● Arbeitsanweisungen
• 1. Schreibe aus dem Forenauszug über Kaesboll-Boote den Abschnitt wortgetreu ab, beginnend mit "Wir sollten hier" und weiter bis einschließlich "bei rauem Wasser.".
• 2. Erkläre anhand des Forenauszugs über Kaesboll-Boote in ein bis drei Sätzen, warum Thomas9904 diese Boote vor einer eigenen praktischen Erfahrung nicht verdammen will.
• 3. Setze den Forenauszug über Kaesboll-Boote an der Stelle fort, an der er endet.

====== Ausgangstext

Ich habe letzt erst deine Notiz zu deiner Vertretung gelesen.
Sorry, ich will dir natürlich nichts kaputt machen.

Wir sollten hier vielleicht auch bei der Hilfe und den Fragen vom Glücklosen bleiben.....


----------



## Thomas9904 (24. September 2003)

Ich dachte bisher zugegebenermassen genauso wie dolfin, habe aber nach einem Gespräch mit Herbert (AWS) meine  Meinung (noch) nicht geändert, werde aber bei Gelegenheit ein Kaesboll - Boot ausprobieren. 
HErbert war damit nämlich auch auf Hitra bei schlechtem Wetter unterwegs und sehr begeistert von den Fahreigenschaften bei rauem Wasser.
Da Herbert norge/bootstechnisch auch nicht gerade ein Anfänger ist, bewegt mich persönlich das dazu, vor einer eigenen praktischen Erfahrung mit der Beurteilung der Kaesboll - Boote in dieser Hinsicht noch nicht zu "verdammen".


----------



## Mark (24. September 2003)

============
====== Datensatzinhalt

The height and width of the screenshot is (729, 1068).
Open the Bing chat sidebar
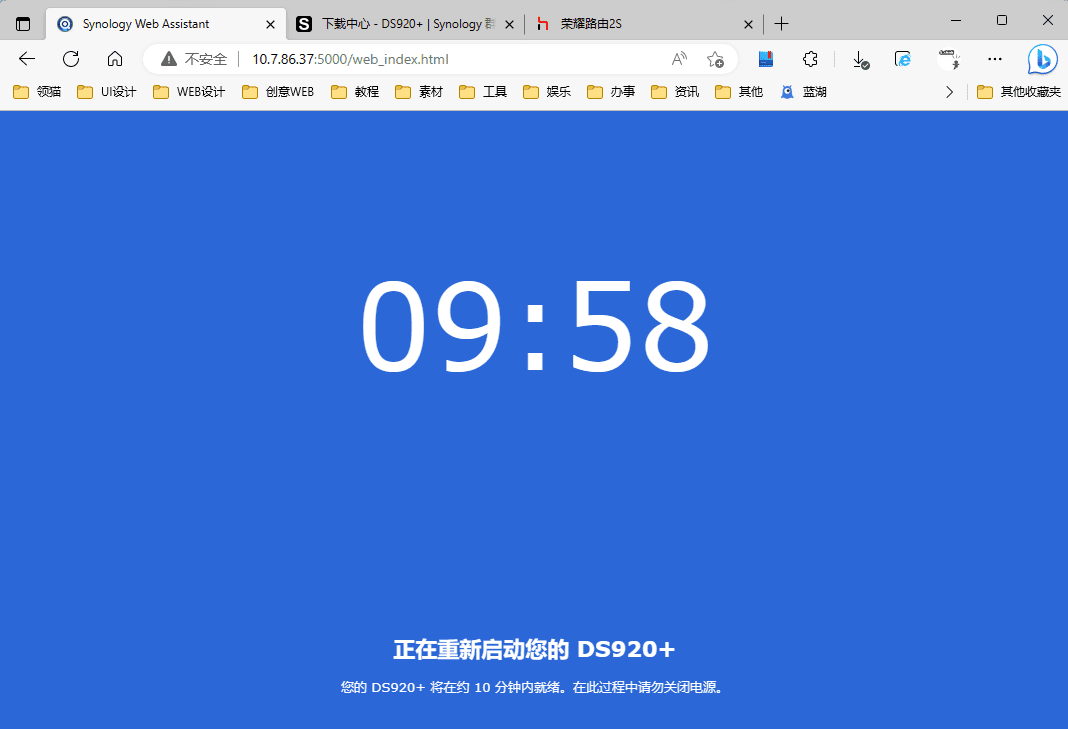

============

● Die Antworten
• 1.
Wir sollten hier vielleicht auch bei der Hilfe und den Fragen vom Glücklosen bleiben.....


----------



## Thomas9904 (24. September 2003)

Ich dachte bisher zugegebenermassen genauso wie dolfin, habe aber nach einem Gespräch mit Herbert (AWS) meine  Meinung (noch) nicht geändert, werde aber bei Gelegenheit ein Kaesboll - Boot ausprobieren. 
HErbert war damit nämlich auch auf Hitra bei schlechtem Wetter unterwegs und sehr begeistert von den Fahreigenschaften bei rauem Wasser.

• 2. Herbert (AWS) war mit einem Kaesboll-Boot bei schlechtem Wetter auf Hitra unterwegs und von den Fahreigenschaften bei rauem Wasser sehr begeistert. Da Herbert in Sachen Norwegen und Boote kein Anfänger ist, will Thomas9904 die Boote vor einer eigenen praktischen Erfahrung nicht verdammen.

• 3.
Moin Dolfin,

es ist so, dass Bootshersteller und deren Händler mit Kritik bzw. anderer Meinung leben müssen, Dolfin.  Ein überzeugter GFK-Bootsbesitzer wie Du, wird wahrscheinlich nie auf Aluminium umsteigen. Dennoch gibt es viele Leute, die nicht auf GFK stehen bzw. schlechte Erfahrungen mit Reparaturen oder anderen Dingen gemacht haben. 
Wichtig ist: jeder muß wissen, was er will und da muß ich sagen, (und nun kommen meine Erfahrungen) es gibt einen relativ großen Bedarf an Aluminiumbooten, auch an Angler und nicht nur 
Vermieter oder sonstigen Charter-Unternehmenin Deutschland.

Grüsse
Mark

PS Auch schöne Grüssse an Dich Thomas9904


----------



## Käptn Ahab (26. März 2004)

*AW: Terhi Boote ?*

Hallo Boardies bin absolut neu im Board und dieses ist mein erster Beitrag !!!
Erstmal ein dickes Lob an alle !!! absolut informative Beiträge hier !!!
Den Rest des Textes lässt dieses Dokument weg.